Excerpted text:
====
The beleaguered institutional shareholders in London's famous West End store, Liberty, have become so used to the family feuding and boardroom culls that they have taken to making up jokes about it. The latest goes something like this: "Why are the carpets fitted in the Liberty department store red? To hide the blood on the floor."
For nearly a decade, the 125-year-old store has been the centre of fractious rows which turned the company from a profitable retailer, once a byword for elegance, into a loss-making also-ran.
Now the Stewart-Liberty family - the descendants of the founder, Arthur Lasenby Liberty - have had enough. Through their financial advisers, they've made it clear that, if they were offered the right price, they would sell. On Tuesday Marylebone Warwick Balfour (MWB), a small, but ambitious property company, is expected to take up the challenge and offer about 300p a share, valuing Liberty at pounds 68m.
If MWB's bid is successful, it will end one of the most fractious affairs in British corporate history.
In the 1980s, Liberty was at peak performance. The Stewart- Liberty family was in the driving seat and the company was making record profits. Liberty almost became a challenger to its better- known rival, Harrods. But the death in 1990 of the chairman, Arthur Stewart-Liberty, the great-nephew of the founder, triggered a pantomime sequence of quarrels which was to send Liberty into permanent decline.
====
Request 1:
In the article on the Liberty store, what share price is MWB expected to offer?
Request 2:
Translate this sentence from the article on the Liberty store into French: "If MWB's bid is successful, it will end one of the most fractious affairs in British corporate history."
Request 3:
Reproduce the passage of the article on the Liberty store starting with "For nearly a" and going on through "at pounds 68m.".
The records have no connection to the article on the Liberty store.

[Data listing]
====
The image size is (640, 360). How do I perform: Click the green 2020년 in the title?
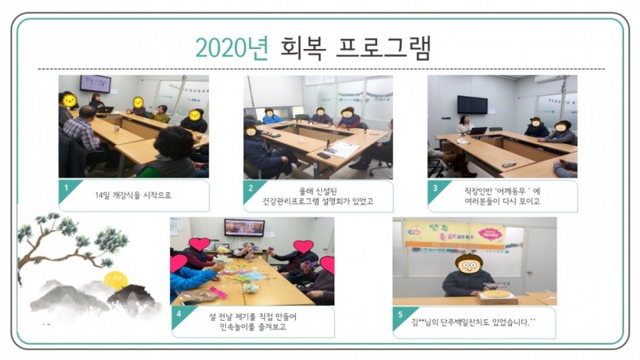point(231,47)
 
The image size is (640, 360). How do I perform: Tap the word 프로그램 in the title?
point(383,47)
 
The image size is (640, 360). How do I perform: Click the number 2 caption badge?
point(251,189)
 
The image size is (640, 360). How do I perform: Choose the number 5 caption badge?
point(400,316)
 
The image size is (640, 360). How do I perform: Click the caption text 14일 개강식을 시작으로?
point(133,195)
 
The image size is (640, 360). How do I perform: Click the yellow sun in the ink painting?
point(116,280)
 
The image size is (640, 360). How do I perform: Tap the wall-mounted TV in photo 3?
point(472,104)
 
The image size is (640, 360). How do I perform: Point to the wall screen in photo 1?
point(95,84)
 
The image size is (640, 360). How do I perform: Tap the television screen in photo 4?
point(244,228)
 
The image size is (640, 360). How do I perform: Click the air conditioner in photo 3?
point(550,80)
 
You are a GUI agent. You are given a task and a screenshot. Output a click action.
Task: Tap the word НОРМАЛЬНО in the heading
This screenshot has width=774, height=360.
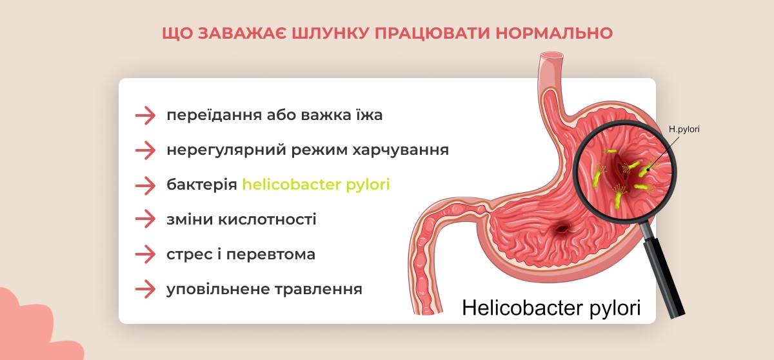pyautogui.click(x=554, y=34)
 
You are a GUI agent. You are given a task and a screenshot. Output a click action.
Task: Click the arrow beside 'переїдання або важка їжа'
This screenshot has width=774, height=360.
pyautogui.click(x=146, y=115)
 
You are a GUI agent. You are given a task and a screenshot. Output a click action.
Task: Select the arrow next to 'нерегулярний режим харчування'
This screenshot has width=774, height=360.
pyautogui.click(x=146, y=150)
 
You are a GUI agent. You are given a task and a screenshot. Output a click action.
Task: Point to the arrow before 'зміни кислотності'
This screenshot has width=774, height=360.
pyautogui.click(x=146, y=219)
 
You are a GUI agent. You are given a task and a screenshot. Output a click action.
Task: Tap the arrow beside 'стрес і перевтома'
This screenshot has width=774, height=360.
pyautogui.click(x=146, y=254)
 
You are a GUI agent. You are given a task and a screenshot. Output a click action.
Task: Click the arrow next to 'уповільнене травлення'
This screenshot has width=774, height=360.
pyautogui.click(x=146, y=289)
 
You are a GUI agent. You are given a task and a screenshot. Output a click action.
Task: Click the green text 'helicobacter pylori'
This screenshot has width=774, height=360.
pyautogui.click(x=316, y=185)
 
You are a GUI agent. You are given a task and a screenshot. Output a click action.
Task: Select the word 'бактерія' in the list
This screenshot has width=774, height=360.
pyautogui.click(x=202, y=185)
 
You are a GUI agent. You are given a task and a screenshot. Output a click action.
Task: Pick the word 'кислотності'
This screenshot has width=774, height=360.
pyautogui.click(x=267, y=219)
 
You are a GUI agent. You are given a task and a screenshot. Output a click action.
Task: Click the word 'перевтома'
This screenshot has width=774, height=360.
pyautogui.click(x=270, y=255)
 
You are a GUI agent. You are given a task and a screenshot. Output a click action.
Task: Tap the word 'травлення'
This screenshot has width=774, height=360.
pyautogui.click(x=318, y=290)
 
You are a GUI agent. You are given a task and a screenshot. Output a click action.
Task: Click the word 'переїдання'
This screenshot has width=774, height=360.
pyautogui.click(x=214, y=115)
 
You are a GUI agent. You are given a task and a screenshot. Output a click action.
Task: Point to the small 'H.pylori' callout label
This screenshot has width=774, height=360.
pyautogui.click(x=684, y=129)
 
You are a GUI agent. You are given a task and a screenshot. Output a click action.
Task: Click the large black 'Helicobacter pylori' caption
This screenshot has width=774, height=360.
pyautogui.click(x=551, y=308)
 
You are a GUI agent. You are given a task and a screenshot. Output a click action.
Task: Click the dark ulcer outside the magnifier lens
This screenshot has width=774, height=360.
pyautogui.click(x=562, y=229)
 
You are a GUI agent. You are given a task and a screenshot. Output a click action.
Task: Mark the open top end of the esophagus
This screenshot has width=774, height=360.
pyautogui.click(x=551, y=55)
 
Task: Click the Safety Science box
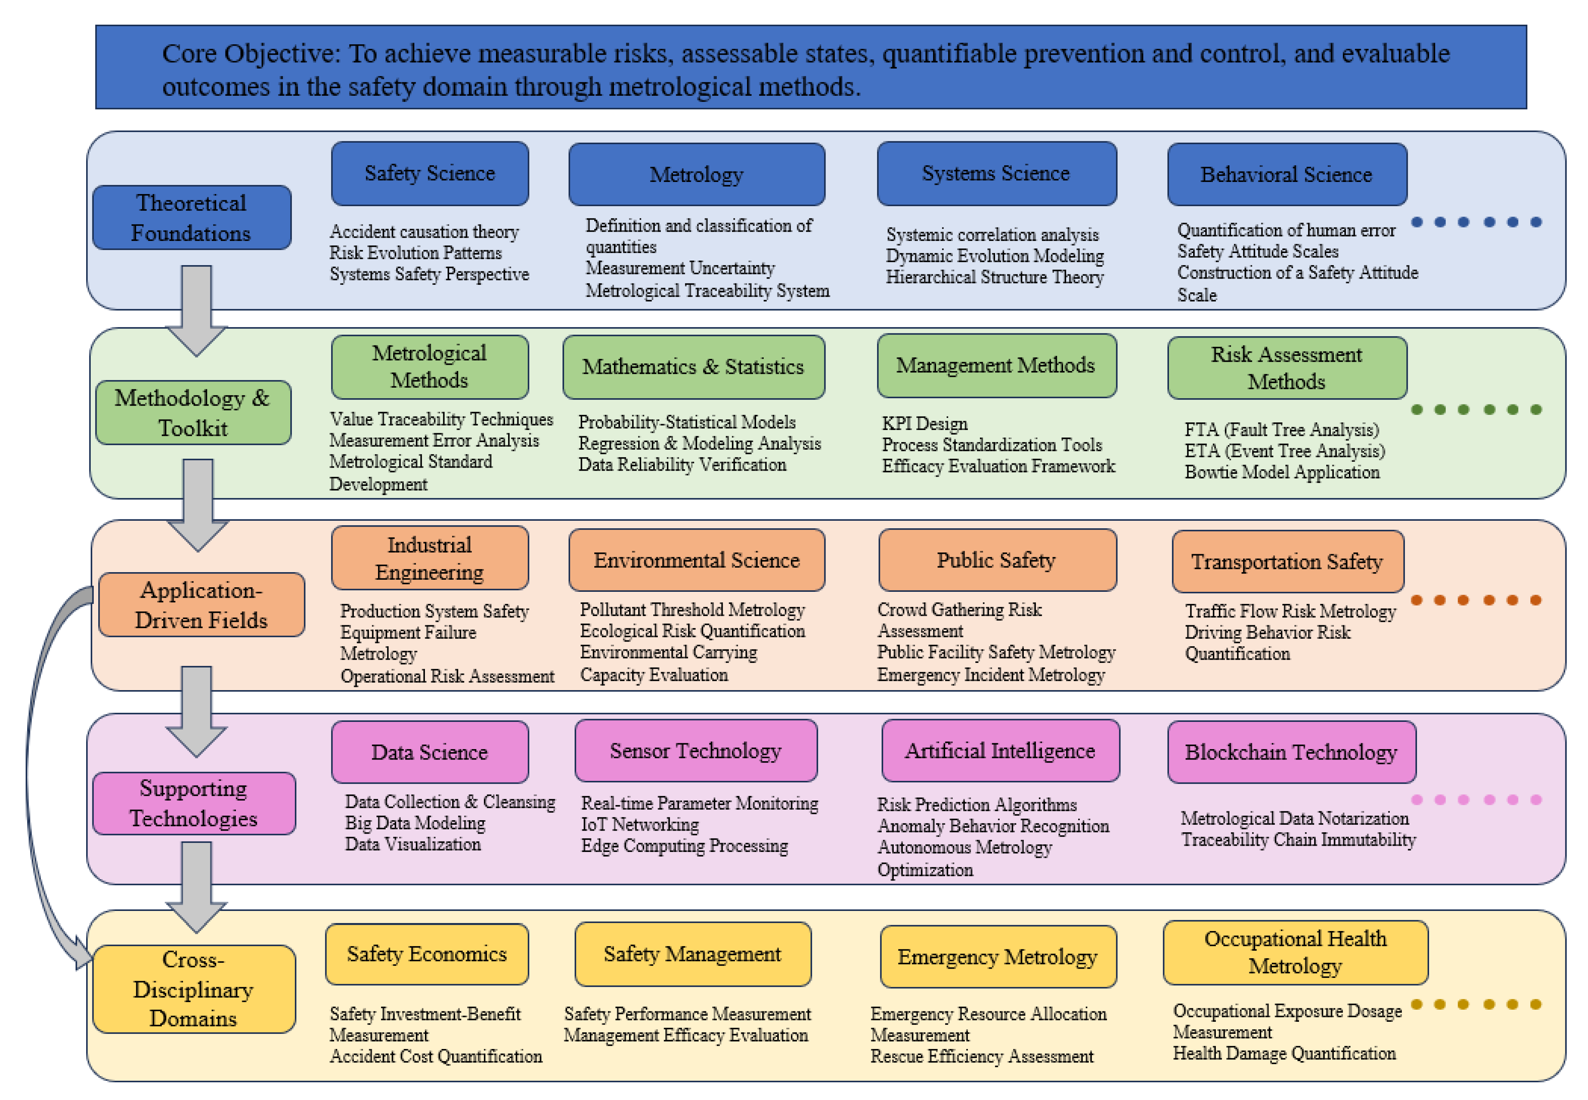[x=430, y=174]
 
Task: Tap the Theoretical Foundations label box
[x=192, y=218]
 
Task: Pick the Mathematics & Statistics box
[x=693, y=367]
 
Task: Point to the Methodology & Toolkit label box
[x=193, y=413]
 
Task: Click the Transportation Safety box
[x=1287, y=562]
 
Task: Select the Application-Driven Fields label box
[x=201, y=605]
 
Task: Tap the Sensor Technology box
[x=696, y=751]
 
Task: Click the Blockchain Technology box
[x=1291, y=752]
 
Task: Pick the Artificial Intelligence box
[x=1000, y=751]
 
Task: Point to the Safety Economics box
[x=427, y=954]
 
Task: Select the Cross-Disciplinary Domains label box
[x=194, y=989]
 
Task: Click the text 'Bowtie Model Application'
[x=1281, y=472]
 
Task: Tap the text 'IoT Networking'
[x=639, y=824]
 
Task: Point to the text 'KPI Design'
[x=924, y=424]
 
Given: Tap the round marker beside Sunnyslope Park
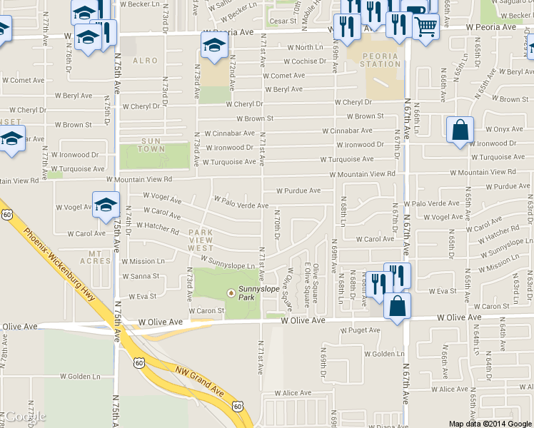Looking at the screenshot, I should [231, 292].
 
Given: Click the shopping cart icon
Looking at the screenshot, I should [425, 26].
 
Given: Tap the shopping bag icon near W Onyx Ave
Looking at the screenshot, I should [460, 131].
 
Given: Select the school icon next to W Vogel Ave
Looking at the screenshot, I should [105, 204].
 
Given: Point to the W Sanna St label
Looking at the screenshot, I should [141, 276].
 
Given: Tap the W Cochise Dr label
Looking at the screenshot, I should [298, 61].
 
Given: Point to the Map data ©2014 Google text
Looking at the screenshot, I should [490, 424].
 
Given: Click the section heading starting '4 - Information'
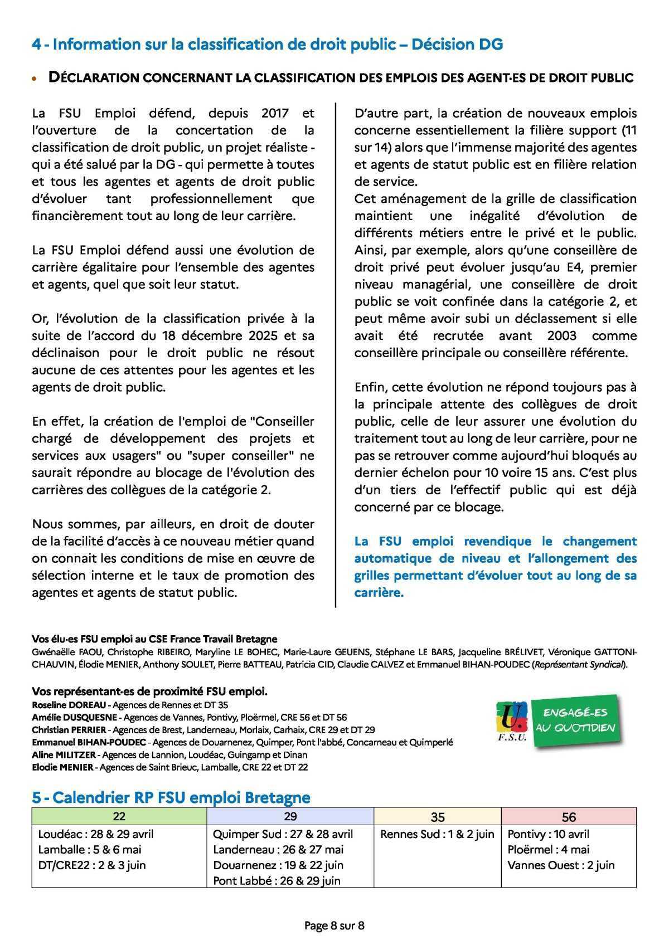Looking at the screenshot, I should (x=268, y=44).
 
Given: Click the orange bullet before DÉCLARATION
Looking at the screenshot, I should (x=35, y=79).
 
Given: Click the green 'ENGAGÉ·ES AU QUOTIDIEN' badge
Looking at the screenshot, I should (x=575, y=720).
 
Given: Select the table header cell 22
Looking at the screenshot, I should (x=119, y=816).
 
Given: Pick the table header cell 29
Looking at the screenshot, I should (x=290, y=816).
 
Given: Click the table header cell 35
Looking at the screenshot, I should (x=438, y=817).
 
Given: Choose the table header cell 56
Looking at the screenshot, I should (x=569, y=817).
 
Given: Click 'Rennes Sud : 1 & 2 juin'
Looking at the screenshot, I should (x=438, y=834).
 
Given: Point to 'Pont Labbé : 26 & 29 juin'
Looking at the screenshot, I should (x=277, y=881).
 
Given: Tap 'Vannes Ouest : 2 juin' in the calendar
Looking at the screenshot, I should (x=561, y=865).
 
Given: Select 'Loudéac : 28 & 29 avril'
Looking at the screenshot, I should (x=96, y=834).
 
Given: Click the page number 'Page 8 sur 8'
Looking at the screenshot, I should (x=334, y=925).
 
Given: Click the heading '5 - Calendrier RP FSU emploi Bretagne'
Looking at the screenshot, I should (x=171, y=797).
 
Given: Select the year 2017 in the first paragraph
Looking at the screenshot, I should (x=275, y=113).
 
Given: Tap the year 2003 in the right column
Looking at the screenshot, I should (x=562, y=336).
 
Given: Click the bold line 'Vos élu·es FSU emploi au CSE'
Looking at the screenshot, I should (x=154, y=639).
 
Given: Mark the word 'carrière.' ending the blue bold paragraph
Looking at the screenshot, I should (x=379, y=593).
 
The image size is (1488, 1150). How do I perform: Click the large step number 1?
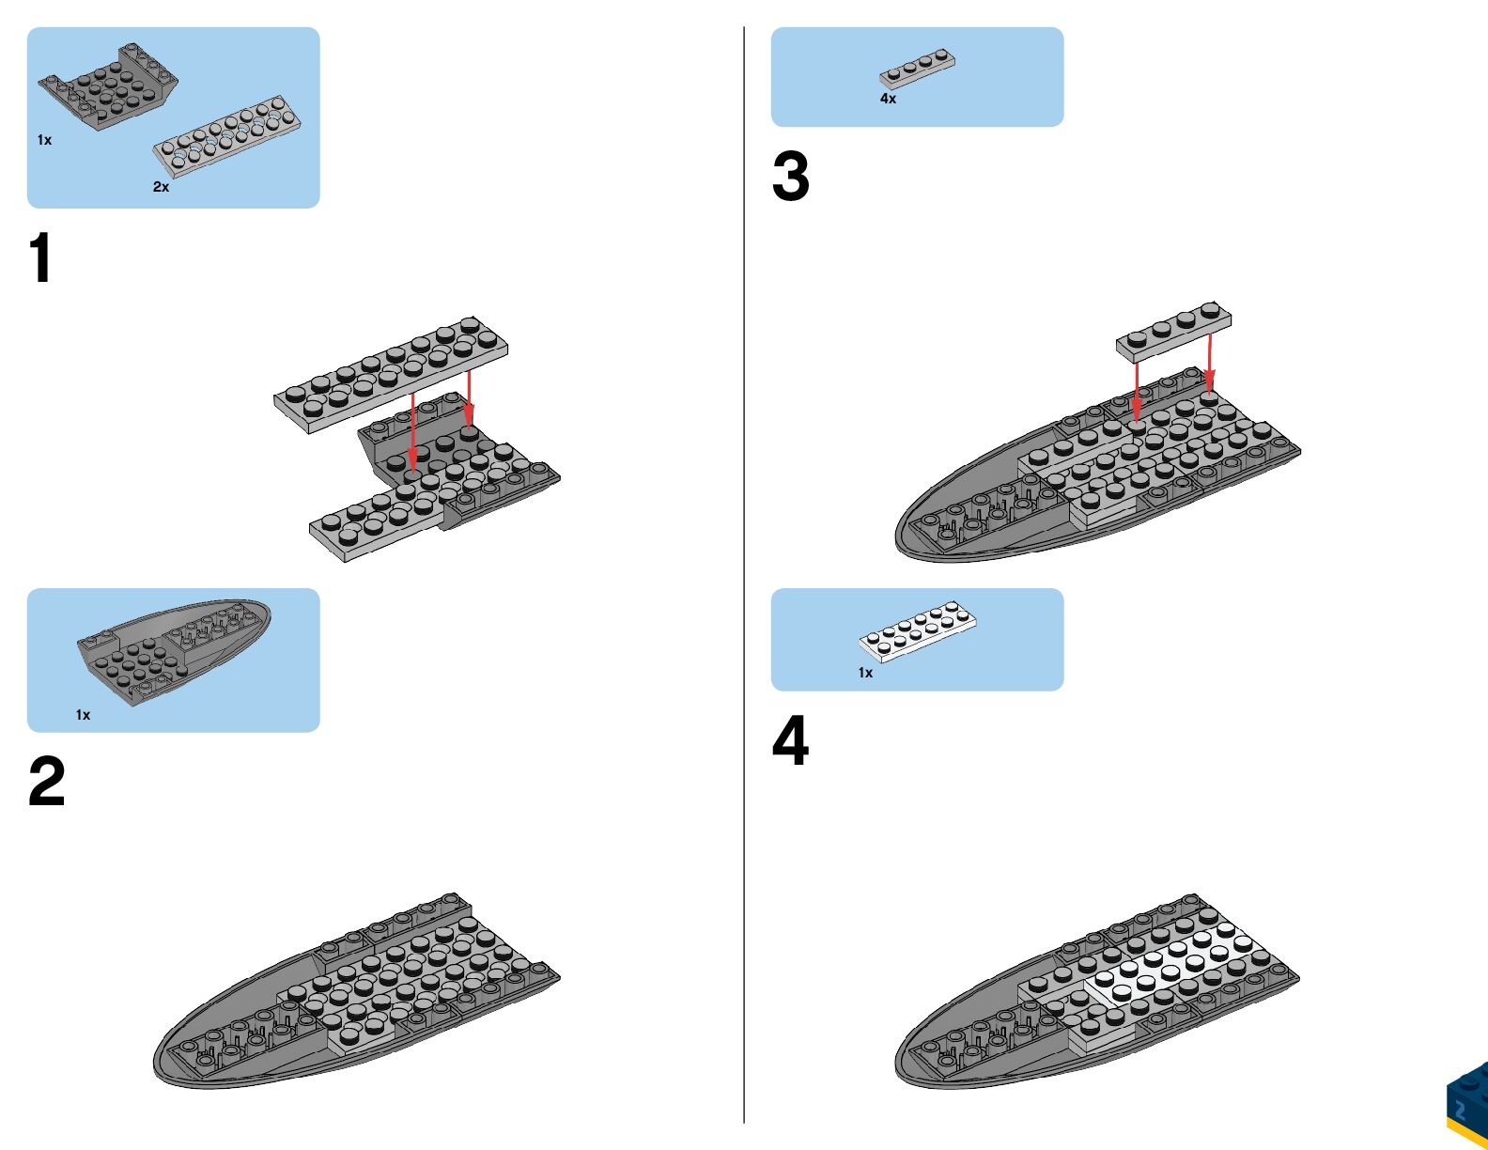coord(40,258)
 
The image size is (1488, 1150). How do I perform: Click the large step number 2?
coord(46,782)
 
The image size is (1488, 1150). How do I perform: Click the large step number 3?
coord(790,177)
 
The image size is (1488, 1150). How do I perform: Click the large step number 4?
coord(790,741)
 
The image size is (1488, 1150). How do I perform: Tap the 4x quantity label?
coord(888,99)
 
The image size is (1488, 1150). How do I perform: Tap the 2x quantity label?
coord(162,187)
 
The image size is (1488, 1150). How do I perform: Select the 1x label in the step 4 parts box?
coord(865,673)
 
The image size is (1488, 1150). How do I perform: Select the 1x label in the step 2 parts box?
coord(83,715)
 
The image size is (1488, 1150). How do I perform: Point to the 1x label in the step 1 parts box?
coord(44,140)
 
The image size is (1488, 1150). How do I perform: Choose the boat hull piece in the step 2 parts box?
coord(174,648)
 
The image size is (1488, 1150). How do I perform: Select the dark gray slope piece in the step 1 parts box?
coord(108,86)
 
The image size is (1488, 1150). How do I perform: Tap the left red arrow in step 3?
coord(1137,390)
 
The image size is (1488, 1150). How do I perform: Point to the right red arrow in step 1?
coord(469,399)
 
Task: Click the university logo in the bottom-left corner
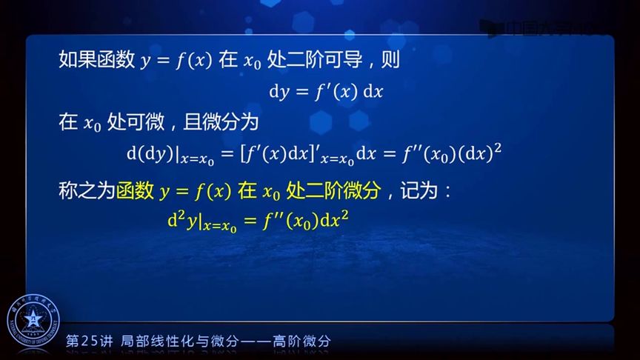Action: (x=32, y=324)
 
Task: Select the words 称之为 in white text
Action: (x=86, y=192)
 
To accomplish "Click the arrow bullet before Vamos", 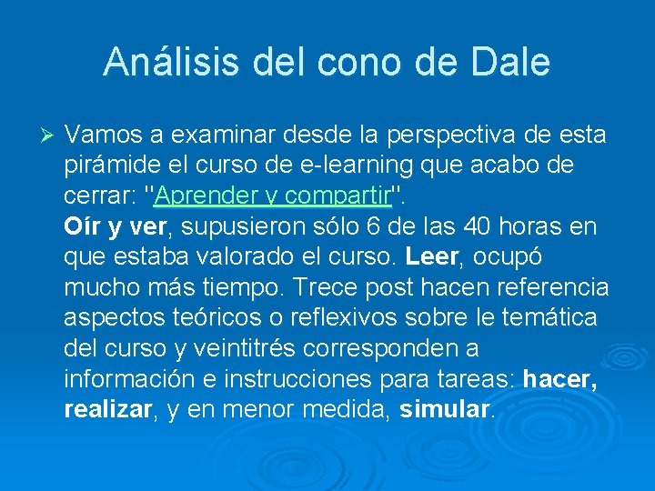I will [x=50, y=135].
====
Expected output 1:
About 300p a share.

Expected output 2:
Si l'offre de MWB aboutit, elle mettra fin à l'une des affaires les plus houleuses de l'histoire des entreprises britanniques.

Expected output 3:
For nearly a decade, the 125-year-old store has been the centre of fractious rows which turned the company from a profitable retailer, once a byword for elegance, into a loss-making also-ran.
Now the Stewart-Liberty family - the descendants of the founder, Arthur Lasenby Liberty - have had enough. Through their financial advisers, they've made it clear that, if they were offered the right price, they would sell. On Tuesday Marylebone Warwick Balfour (MWB), a small, but ambitious property company, is expected to take up the challenge and offer about 300p a share, valuing Liberty at pounds 68m.